What is Permissive Regular Expression?
• Overview: Permissive Regular Expression (CWE-625) occurs when a regular expression is used that does not sufficiently restrict the set of allowed values, leading to partial matches that might not fully validate the input as intended.
• Exploitation Methods:
- Attackers can exploit this by providing input that only partially matches the expected pattern, bypassing input validation.
- Common attack patterns include using inputs that contain malicious payloads effectively bypassing security checks due to improper use of regular expressions.
• Security Impact:
- Direct consequences include unauthorized access, data leakage, or execution of unintended actions due to insufficient input validation.
- Potential cascading effects include enabling further injection attacks or serving as a foothold for additional vulnerabilities.

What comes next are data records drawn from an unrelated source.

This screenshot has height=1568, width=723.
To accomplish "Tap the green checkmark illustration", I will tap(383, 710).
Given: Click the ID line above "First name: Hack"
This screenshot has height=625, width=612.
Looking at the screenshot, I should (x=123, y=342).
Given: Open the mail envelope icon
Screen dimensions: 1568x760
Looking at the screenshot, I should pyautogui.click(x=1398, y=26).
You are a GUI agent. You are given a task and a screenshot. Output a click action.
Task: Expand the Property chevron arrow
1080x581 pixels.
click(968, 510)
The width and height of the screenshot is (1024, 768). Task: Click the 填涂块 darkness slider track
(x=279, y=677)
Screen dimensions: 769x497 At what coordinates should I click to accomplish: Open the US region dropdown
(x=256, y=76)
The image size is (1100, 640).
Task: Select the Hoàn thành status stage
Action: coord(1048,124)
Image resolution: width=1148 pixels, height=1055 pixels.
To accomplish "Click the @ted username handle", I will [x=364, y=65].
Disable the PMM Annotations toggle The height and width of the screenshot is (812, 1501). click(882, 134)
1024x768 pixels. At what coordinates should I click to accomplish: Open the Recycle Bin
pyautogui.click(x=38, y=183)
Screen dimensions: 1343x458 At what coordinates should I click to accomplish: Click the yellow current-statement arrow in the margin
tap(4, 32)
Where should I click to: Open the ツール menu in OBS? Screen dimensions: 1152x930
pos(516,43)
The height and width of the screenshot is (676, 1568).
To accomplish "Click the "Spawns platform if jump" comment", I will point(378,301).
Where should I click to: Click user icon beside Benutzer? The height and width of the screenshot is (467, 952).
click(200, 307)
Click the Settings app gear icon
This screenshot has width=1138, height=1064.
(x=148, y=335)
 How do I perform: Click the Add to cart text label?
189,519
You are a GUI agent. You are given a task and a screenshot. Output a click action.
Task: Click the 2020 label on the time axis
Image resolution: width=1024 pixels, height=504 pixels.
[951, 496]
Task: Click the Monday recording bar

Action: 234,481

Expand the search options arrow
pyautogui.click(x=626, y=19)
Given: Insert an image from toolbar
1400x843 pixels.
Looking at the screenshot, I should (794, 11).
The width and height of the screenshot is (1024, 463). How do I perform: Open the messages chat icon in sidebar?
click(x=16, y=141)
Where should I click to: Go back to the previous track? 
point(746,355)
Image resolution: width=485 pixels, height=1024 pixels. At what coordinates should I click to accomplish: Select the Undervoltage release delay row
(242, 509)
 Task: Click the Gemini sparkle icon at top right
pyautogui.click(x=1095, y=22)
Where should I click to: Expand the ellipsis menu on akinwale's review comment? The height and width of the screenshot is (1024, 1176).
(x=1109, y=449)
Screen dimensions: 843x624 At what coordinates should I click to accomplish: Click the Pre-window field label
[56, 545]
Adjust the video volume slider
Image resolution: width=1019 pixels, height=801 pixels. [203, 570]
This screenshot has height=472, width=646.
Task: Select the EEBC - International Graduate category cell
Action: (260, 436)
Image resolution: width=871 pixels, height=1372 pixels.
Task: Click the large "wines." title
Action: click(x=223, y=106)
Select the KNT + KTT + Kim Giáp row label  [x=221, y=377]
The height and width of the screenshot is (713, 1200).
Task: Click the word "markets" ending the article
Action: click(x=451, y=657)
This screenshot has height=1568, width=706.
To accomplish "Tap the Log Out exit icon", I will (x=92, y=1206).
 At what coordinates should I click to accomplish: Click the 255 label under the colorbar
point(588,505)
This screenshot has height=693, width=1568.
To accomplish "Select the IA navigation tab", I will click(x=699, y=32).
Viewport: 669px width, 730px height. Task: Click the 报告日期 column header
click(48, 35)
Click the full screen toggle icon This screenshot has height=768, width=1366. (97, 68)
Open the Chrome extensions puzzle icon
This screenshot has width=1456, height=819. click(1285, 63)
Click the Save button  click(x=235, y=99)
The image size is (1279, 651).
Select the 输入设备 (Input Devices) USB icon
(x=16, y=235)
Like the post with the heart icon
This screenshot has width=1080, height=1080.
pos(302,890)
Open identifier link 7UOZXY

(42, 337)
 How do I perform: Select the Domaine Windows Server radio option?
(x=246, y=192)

- Business impact may include data breaches, loss of customer trust, legal repercussions, and financial losses.
• Prevention Guidelines:
- Specific code-level fixes include ensuring that regular expressions are correctly anchored to match the entire input string from start to finish.
- Security best practices involve defining strict character sets and boundaries for allowed input, avoiding overly broad patterns.
- Recommended tools and frameworks include static analysis tools that can identify weak regular expressions and use libraries that offer safer pattern matching functions.
Technical Details
Likelihood of Exploit: Not specified
Affected Languages: Perl, PHP
Affected Technologies: Not specified
Vulnerable Code Example
#!/usr/bin/perl
use strict;
use warnings;
sub validate_username {
my (\$username) = @_;
# Vulnerable regular expression: Allows too many characters
# This regex is too permissive as it allows any length of alphanumeric strings and underscores
if (\$username =~ /^[a-zA-Z0-9_]*\$/) {
print "Username is valid.\n";
} else {
print "Username is invalid.\n";
}
}
validate_username("valid_user123");
validate_username("invalid_user@123");
How to fix Permissive Regular Expression?
To fix a permissive regular expression vulnerability, you should:
- Define a Clear Pattern: Restrict the allowed characters and the length of input.
- Boundary Specification: Set explicit limits on the length of the input to prevent overly long strings.
- Test Against a Comprehensive Set of Inputs: Ensure the regex matches only the intended patterns.
In this case, we will limit usernames to alphanumeric characters and underscores, and set a reasonable length constraint (e.g., 3 to 16 characters). This prevents overly permissive matching and potential misuse with special characters or excessive length.
Fixed Code Example
#!/usr/bin/perl
use strict;
use warnings;
sub validate_username {
my (\$username) = @_;
# Fixed regular expression: Restricts username to 3-16 characters, alphanumeric and underscores only
# This regex now enforces a proper length and allowed character set
if (\$username =~ /^[a-zA-Z0-9_]{3,16}\$/) {
print "Username is valid.\n";
} else {
print "Username is invalid.\n";
}
}
validate_username("valid_user123");
validate_username("invalid_user@123");
In the fixed code, the regular expression ^[a-zA-Z0-9_]{3,16}\$
ensures that the username consists only of alphabets, numbers, and underscores, and is between 3 to 16 characters long. This prevents potentially harmful inputs and adheres to a more secure and restricted pattern.